━━ TEXTO FORNECIDO

O preço, aliás, representa o motivo da descrição desta saga. Cada caixa de micofenolato dura um mês. E custa R$ 2 mil. Sou testemunha do quanto você penou na Internet em pesquisas para conseguir o medicamento por caminhos mais baratos. A esperança nasceu com a queda para R$ 900, via importação dos Estados Unidos. Descobrimos, depois, que a importação era legalmente impossível para você.

Com a importação descartada, tentamos compra em sites de laboratórios que operam no Brasil. Nenhum deles tinha o remédio à venda. Procuramos cadastro para doação em um dos laboratórios e soubemos que só entidades assistenciais, depois de um volume de papelada, teriam direito ao medicamento.

━━━━

§ **PROBLEMA A RESOLVER**
Responda com base no texto sobre o micofenolato:
(a) Quanto custa cada caixa do medicamento?
(b) Por qual via o preço caía para R$ 900?
(c) Segundo o que se soube no laboratório, quem teria direito ao medicamento por doação?

━━ LINHAS FORNECIDAS

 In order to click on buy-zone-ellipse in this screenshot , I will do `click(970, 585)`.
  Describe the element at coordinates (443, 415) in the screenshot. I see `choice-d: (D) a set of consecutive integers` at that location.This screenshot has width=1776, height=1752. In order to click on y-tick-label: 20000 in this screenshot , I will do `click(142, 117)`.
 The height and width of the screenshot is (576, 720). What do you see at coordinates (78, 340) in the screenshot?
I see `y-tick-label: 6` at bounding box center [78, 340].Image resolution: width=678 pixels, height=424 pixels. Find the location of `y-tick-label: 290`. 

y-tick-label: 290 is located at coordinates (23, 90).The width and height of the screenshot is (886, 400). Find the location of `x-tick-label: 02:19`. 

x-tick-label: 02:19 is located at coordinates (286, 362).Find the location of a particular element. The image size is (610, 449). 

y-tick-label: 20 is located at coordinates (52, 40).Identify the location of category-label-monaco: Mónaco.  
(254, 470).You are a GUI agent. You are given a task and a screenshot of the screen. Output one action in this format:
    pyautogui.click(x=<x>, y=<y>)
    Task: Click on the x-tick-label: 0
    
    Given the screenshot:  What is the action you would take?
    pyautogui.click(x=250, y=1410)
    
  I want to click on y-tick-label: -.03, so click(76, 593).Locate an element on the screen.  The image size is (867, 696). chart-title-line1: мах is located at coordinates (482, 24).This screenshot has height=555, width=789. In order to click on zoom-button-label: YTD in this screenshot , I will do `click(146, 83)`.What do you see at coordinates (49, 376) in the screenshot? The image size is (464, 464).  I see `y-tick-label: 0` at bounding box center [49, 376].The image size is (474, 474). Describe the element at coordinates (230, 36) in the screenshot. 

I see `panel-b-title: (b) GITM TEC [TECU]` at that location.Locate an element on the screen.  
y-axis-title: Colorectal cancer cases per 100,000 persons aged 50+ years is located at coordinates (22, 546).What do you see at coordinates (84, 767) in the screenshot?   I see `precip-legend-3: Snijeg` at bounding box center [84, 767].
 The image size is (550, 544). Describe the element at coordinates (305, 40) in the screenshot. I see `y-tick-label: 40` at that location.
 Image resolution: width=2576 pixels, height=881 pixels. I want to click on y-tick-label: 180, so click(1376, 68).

━━━━

§ **RESPOSTA ESPERADA**
(a) R$ 2 mil.
(b) Pela importação dos Estados Unidos.
(c) Só entidades assistenciais, depois de um volume de papelada.